The news about IOLTA revenue, a key source of funding for legal aid to the poor, is grim and getting worse. Enter the pro hac vice admission fee proposal of the Massachusetts Access to Justice Commission (AJC).
This week, the BBA Council voted to support the AJC’s proposal that would boost funding for legal services programs. If approved by the Supreme Judicial Court, Massachusetts would join 41 other states and the District of Columbia in instituting a pro hac vice admission fee. While the Board of Bar Overseers will retain a portion of each fee to cover administration costs, the remainder of the $300 will go to the IOLTA Committee. IOLTA will then distribute it in the same proportions as other IOLTA revenue – to the Massachusetts Legal Assistance Corporation (MLAC), the Massachusetts Bar Foundation and the Boston Bar Foundation – for use in providing civil legal assistance to low-income residents of Massachusetts.

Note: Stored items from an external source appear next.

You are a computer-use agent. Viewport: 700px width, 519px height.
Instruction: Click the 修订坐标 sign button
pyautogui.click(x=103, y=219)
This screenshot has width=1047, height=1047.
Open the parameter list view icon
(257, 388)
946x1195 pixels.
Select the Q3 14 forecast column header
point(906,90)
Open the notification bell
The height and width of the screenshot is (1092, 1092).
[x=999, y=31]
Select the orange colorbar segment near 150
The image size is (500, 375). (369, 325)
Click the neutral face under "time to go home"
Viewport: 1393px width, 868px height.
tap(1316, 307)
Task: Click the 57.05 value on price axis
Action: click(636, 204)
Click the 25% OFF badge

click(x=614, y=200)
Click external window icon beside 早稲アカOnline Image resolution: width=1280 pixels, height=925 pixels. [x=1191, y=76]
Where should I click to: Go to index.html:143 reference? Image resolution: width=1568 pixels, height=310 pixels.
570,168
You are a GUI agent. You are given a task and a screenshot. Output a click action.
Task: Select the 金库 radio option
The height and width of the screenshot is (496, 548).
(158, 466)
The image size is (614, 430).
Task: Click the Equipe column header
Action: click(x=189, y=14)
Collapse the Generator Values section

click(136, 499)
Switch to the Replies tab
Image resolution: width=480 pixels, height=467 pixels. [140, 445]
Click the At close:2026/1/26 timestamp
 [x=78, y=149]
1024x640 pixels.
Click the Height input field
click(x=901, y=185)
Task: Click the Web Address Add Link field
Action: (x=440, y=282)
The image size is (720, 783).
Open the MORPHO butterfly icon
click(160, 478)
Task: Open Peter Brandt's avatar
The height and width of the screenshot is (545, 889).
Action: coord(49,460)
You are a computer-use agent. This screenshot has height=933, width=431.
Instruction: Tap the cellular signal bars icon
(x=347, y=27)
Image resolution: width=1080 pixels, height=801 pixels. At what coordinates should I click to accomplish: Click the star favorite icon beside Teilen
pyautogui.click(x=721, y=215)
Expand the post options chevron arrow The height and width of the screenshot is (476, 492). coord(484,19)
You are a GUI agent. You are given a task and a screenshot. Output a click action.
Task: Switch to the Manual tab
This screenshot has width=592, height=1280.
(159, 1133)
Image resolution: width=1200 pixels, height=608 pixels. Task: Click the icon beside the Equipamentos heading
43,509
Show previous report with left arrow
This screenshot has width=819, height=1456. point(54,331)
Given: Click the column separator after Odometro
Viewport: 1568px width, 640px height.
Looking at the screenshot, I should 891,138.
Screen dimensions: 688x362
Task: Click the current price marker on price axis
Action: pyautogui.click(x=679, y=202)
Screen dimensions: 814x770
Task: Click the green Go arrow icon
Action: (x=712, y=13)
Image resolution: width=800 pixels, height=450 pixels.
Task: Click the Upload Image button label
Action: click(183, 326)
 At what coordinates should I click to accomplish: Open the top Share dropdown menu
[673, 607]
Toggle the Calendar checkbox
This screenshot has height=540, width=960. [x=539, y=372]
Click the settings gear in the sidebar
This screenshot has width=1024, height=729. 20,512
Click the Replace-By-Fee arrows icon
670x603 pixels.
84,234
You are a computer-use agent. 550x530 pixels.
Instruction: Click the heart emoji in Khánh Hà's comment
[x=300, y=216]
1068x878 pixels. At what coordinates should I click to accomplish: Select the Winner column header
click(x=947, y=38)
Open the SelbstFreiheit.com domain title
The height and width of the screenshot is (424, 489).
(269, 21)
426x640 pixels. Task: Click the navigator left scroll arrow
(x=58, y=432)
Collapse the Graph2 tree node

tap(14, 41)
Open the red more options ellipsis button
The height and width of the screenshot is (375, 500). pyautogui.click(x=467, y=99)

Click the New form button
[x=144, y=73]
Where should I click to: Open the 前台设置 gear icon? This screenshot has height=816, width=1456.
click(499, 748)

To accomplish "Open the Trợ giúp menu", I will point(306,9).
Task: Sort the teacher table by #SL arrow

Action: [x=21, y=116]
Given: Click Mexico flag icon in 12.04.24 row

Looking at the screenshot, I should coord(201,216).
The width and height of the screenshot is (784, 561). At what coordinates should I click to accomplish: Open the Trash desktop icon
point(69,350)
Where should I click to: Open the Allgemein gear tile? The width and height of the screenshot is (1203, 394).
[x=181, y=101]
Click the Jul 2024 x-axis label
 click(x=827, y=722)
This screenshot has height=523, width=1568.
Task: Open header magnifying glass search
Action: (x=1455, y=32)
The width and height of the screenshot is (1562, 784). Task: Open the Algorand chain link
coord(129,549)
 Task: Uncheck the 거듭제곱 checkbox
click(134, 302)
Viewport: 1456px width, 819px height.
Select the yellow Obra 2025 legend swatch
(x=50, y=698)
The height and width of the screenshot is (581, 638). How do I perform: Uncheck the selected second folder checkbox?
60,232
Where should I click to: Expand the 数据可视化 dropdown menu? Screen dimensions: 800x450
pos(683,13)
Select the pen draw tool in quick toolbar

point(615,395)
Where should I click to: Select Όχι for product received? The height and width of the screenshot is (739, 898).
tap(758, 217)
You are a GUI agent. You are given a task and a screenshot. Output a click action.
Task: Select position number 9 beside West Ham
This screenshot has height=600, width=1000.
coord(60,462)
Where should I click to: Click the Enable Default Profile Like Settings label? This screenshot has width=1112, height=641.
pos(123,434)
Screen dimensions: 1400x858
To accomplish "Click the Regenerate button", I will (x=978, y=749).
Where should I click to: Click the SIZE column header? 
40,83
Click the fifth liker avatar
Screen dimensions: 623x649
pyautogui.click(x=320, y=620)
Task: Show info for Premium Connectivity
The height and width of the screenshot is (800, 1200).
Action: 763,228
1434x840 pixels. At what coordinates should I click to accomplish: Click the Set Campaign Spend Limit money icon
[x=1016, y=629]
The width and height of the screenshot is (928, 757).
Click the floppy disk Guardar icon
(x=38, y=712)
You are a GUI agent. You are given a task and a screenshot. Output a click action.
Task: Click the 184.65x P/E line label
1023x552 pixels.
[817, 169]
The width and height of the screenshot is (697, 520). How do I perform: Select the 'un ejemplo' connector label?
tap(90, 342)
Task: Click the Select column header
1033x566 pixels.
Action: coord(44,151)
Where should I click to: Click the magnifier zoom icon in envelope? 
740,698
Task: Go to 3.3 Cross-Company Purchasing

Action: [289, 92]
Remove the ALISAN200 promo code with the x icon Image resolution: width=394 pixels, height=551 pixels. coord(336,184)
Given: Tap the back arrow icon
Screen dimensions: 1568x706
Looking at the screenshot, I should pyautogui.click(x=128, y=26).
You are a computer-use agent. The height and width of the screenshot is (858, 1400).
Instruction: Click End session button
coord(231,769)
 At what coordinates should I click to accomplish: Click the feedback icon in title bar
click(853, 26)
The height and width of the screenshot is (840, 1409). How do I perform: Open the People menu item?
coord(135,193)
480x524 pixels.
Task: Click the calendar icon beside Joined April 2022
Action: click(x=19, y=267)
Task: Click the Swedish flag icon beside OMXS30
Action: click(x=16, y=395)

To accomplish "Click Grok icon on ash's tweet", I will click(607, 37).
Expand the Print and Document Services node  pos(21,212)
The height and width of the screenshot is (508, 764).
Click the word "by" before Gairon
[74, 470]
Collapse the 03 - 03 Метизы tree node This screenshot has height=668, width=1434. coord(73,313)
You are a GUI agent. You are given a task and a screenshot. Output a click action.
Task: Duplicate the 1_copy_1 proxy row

The reason for instituting a pro hac vice fee is twofold. It will help create a central listing of these types of filings and maintain records relative to the number of pro hac vice filings. More importantly, it will help legal aid by plugging a little of the funding gap. Though it’s difficult to predict exactly how much money the pro hac vice fees will bring in, based on the experiences of Texas and Pennsylvania, Massachusetts could collect between $300,000 and $500,000 annually.
Take a look at the frightening facts. IOLTA revenue is down – way down. So far in calendar year 2011, IOLTA has only collected $7 million. This is a $24 million drop from the revenue collected in 2007. And, in the last 3 budget cycles MLAC has been funded at the FY2008 level of $9.5 million, which has not prevented large-scale reductions in staff and service capacity for legal assistance organizations. The average MLAC-funded civil legal aid program has had to cut 25% of its attorneys – some have lost up to 40%. Meanwhile, demand for these services has increased dramatically. In the past year, 94,000 more individuals and families became eligible for civil legal aid.
And the federal landscape for legal services is even bleaker. A Congressional agreement for FY2012 being taken up on the House floor this week would provide $348 million to the Legal Services Corporation (LSC), a 13.9% cut to LSC’s overall funding. There’s also the Supercommittee that needs to find ways to cut $1.5 trillion before itsNovember 23rd deadline. If the Supercommittee can’t work out a deal, automatic cuts would be made to defense and domestic programs equally. Any reduction to LSC in this process would guarantee that more Massachusetts residents in need of legal services will be turned away.
In today’s economic climate, everyone is hurting and the government is no exception. But civil legal assistance is a vital safety net for families facing foreclosure and eviction, victims of domestic violence, veterans returning from combat, residents affected by recent natural disasters and other vulnerable members of our communities. While the adoption of a pro hac vice admission fee will not alone solve the problem, it will help offset some of the devastating losses in funding for legal services that have recently occurred.